Esther Rantzen talks ME and the blood ban with Dr Charles Shepherd on BBC Radio Berkshire

November 2, 2010


Esther Rantzen discussed ME/CFS and the new UK ban on blood donation by everyone with the illness with MEA medical adviser, Dr Charles Shepherd, on BBC Radio Berkshire on Monday 1 November.

Esther Rantzen was standing in for Anne Diamond, the usual host of the mid-morning programme. The interview was followed by some discussion on the subject with people phoning in – after a break for the news and some “Strictly Come Dancing” chat with Anton du Beke (mostly about Ann Widdecombe).

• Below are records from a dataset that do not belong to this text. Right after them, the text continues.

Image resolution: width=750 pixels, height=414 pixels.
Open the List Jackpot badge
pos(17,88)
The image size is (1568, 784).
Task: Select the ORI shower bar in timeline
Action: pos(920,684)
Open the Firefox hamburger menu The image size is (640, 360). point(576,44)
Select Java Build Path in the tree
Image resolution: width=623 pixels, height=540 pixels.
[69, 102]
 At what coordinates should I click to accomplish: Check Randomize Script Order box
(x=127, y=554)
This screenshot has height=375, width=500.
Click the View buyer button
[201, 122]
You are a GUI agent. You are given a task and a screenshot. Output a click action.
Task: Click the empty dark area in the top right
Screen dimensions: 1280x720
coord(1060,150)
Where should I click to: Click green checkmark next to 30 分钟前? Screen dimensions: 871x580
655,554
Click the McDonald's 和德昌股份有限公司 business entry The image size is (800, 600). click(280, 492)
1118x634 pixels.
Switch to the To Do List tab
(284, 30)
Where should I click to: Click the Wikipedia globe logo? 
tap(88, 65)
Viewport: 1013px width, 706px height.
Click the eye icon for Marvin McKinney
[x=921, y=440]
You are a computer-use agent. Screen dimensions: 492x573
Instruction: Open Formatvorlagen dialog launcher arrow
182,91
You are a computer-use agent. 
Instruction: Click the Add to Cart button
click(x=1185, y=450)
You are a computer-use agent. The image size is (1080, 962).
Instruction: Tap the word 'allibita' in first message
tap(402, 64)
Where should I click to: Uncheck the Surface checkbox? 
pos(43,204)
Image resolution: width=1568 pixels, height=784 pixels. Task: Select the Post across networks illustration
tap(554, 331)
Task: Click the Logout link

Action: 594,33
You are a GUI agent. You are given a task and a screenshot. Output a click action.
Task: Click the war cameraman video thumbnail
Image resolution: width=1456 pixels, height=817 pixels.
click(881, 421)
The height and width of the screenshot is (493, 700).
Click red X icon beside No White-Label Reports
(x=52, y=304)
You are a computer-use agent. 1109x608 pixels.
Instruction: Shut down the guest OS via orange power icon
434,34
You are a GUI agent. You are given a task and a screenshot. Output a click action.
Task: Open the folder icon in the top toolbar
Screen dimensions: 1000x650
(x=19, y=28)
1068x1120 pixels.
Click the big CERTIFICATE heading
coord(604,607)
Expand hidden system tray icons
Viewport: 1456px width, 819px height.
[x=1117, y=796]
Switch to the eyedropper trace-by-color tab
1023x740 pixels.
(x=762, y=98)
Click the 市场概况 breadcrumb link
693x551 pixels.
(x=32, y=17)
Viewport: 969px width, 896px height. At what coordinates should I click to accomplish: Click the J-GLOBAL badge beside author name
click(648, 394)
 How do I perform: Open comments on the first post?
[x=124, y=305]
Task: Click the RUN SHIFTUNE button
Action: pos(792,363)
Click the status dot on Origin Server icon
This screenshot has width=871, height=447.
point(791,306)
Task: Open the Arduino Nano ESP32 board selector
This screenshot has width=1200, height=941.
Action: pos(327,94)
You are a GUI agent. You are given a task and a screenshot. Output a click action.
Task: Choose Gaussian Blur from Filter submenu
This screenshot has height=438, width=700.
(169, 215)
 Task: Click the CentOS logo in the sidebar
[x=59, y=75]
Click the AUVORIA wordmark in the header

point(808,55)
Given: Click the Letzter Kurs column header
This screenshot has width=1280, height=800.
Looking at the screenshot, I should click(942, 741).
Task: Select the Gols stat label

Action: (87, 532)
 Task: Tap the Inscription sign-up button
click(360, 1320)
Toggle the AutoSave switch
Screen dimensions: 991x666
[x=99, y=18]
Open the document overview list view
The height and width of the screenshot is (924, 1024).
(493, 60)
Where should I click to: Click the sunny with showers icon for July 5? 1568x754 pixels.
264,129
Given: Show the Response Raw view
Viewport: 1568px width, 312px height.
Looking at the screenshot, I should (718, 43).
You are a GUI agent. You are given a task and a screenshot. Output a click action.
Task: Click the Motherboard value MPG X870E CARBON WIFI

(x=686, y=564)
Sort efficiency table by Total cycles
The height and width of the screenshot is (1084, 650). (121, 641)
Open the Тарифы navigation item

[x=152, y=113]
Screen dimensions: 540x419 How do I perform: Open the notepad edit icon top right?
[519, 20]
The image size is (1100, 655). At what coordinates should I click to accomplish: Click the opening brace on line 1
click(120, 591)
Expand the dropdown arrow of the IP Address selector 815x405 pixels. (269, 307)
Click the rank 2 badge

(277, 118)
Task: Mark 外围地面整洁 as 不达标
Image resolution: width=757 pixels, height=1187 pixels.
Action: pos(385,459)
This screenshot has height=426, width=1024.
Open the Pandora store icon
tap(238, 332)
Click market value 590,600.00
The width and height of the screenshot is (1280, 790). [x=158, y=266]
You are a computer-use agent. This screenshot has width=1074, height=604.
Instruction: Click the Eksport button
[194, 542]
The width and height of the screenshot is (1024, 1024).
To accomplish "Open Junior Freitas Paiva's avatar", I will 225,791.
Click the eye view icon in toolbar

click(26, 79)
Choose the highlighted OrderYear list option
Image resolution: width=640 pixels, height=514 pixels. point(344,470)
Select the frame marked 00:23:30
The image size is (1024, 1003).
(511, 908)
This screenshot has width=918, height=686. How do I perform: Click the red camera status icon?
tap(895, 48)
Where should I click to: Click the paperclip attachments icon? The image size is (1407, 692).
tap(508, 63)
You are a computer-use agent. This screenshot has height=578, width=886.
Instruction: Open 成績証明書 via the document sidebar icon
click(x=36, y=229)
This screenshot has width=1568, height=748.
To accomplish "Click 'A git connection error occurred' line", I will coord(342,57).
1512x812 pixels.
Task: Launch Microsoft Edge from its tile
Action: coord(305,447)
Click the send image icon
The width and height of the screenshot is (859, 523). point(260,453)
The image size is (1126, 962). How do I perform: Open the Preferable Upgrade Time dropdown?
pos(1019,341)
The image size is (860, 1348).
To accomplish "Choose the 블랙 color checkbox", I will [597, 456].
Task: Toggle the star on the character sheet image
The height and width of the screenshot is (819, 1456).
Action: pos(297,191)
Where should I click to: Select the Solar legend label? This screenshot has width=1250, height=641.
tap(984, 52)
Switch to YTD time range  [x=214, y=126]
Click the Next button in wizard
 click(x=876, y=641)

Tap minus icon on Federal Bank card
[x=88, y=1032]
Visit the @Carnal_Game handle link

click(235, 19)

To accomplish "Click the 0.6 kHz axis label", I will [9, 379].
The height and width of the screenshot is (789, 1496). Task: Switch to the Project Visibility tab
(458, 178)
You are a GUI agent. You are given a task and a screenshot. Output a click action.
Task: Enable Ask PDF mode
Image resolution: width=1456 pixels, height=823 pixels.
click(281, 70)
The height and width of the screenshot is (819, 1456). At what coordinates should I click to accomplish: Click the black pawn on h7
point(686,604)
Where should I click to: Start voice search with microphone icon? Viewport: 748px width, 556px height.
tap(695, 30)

Claims were made about the value of Lightning Process approach for people with ME/CFS and recovery rates for the illness which we challenged as soon as we heard they had been made. These will be the subject of a further item on BBC Radio Berkshire on Thursday 11 November, round about 9.40am.

This item is now available here on BBC iPlayer if you want to listen. Move the cursor on the time bar to 1:49:15 for the beginning of the discussion.

The item will be held in place for a week after the broadcast.

3 thoughts on “Esther Rantzen talks ME and the blood ban with Dr Charles Shepherd on BBC Radio Berkshire”

  1. How can Rantzen get away with advertising a product live on the BBC?

    Also, where is Rantzen getting her figures from? She says that 60% get better and return to normality. Even the ridiculous NICE guidelines on CFS/ME state:

    “The Centre for Disease Control cited a review of published studies reporting recovery rates of 8% to 63% (median 40%), with full recovery being rare (5-10% achieving total remission)” Page 38 Full Guidelines.

  2. It’s frustrating to see someone who is parent of a sufferer being so ill-informed.

    I wonder if her advocacy has become more a vehicle for her own dwindling fame than genuine compassion.

    It concerns that she can be so confident whilst ratting off some statistic an unfortunate researcher probably handed to her and not at least document its potentially fallibility in the face of conflicting evidence.

    Someone who is passionate about the condition and genuinely impartial wouldn’t display this behaviour.

    Of course she was quick to point out that XMRV link remains undetermined (which is true, but selective journalistic integrity, is not journalistic integrity).